Testamento
Me gustaría tomar todo lo que pienso y escribirlo en un papel, para que mis hijos no se piensen que no fuí humana. Aún así, temo lo peor. Temo que, al leerme, denigren mi vida y juzguen mis sentimientos carnales e insulsos con la misma rigidez con que lo he hecho primero, o me desechen por una excesiva preocupación por lo divino. Temo también haber puesto mis dogmas de fé en algo intangible y demasiado perfecto como para que exista y que, al cruzar el umbral blanco, termine encontrándome con nada y todavía pase más tiempo en un limbo. Temo que me crean incoherente con la misma clase de incoherencia que se manifiesta cuando le escribo airada a mi amigo, fulano, porque cuando leo algunas cosas que manda, voy escuchando cada palabra con su mismo registro y modulación de voz y termina por darme una rabia rojísima el contraste de la provocación escrita con tanta educación, y fulano, tan diplomático, se hace como que comprende, aunque la realidad es que me quiera mandar una pastillita cóctel de Seroquel, Lamictal, Abilify, Zyprexa, Risperdal, Geodon y Trileptal.

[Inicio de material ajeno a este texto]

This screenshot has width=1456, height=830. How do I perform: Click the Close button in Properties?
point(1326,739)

De esta manera, tengo miedo de que mis hijos me conozcan y sepan que he perdido el tiempo, que soy esta incoherencia, estos retazos, que dejé de lado mi esencia para ser lo que otros querían fuera a pesar de que procuro que ellos sean auténticos. Cuando se dén cuenta, me perderán todo el respeto y con ello, el amor, y me arrojarán de una vez por todas de su apellido y no querrán estar cerca de la clase de humanidad a la que pertenezco. Y me tendré sola.

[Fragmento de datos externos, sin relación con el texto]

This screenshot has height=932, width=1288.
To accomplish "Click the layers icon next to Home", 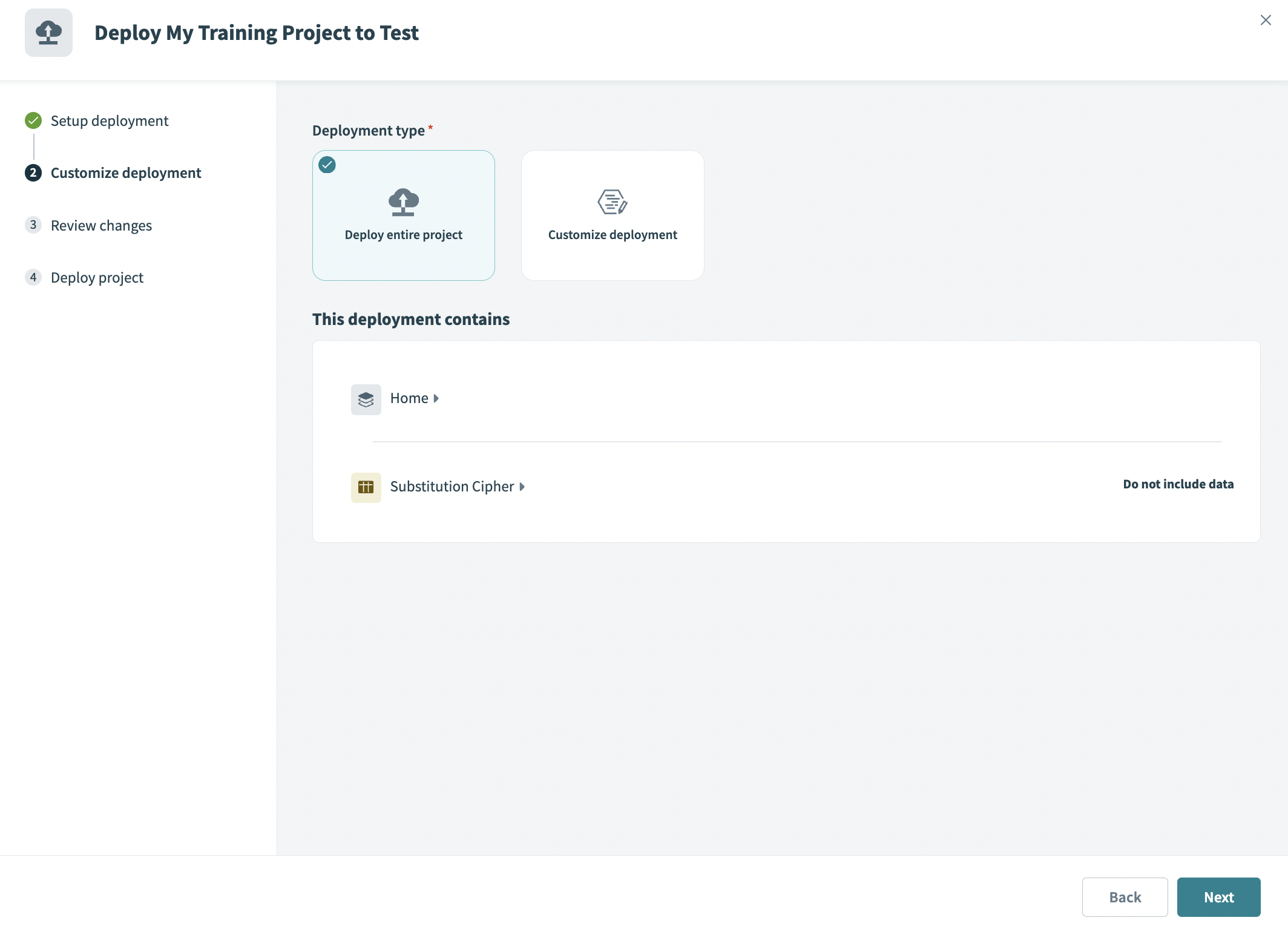I will [366, 399].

Máximo José, de camino a la clínica a donde iríamos a operarlo, me dijo que él lo disfrutaba todo, disfrutaba la gran aventura de ir a la clínica, que iba a llorar poco y que se iba a acordar de que mi gran deseo era que nada le doliera para que todos nos sintiéramos felices. Me dijo -Oh, sí, voy a ir muy valiente como Buzz Lightyear, volando y disparando mi láser-. La hermosa filosofía del juguete que se ha aprendido sus funciones hasta creérselas, ¡tan capaz de volar! Salió de la clínica, cinco horas más tarde, trotando con Buzz Lightyear en la mano, presionando el botón rojo y simulando que tenía el suyo en el hombro, disparando rayos láser por doquier. Nadie podía creer que este niño tenía cuatro años, ni que estaba recién operado como yo no me creo que haya nacido de mí semejante ser humano.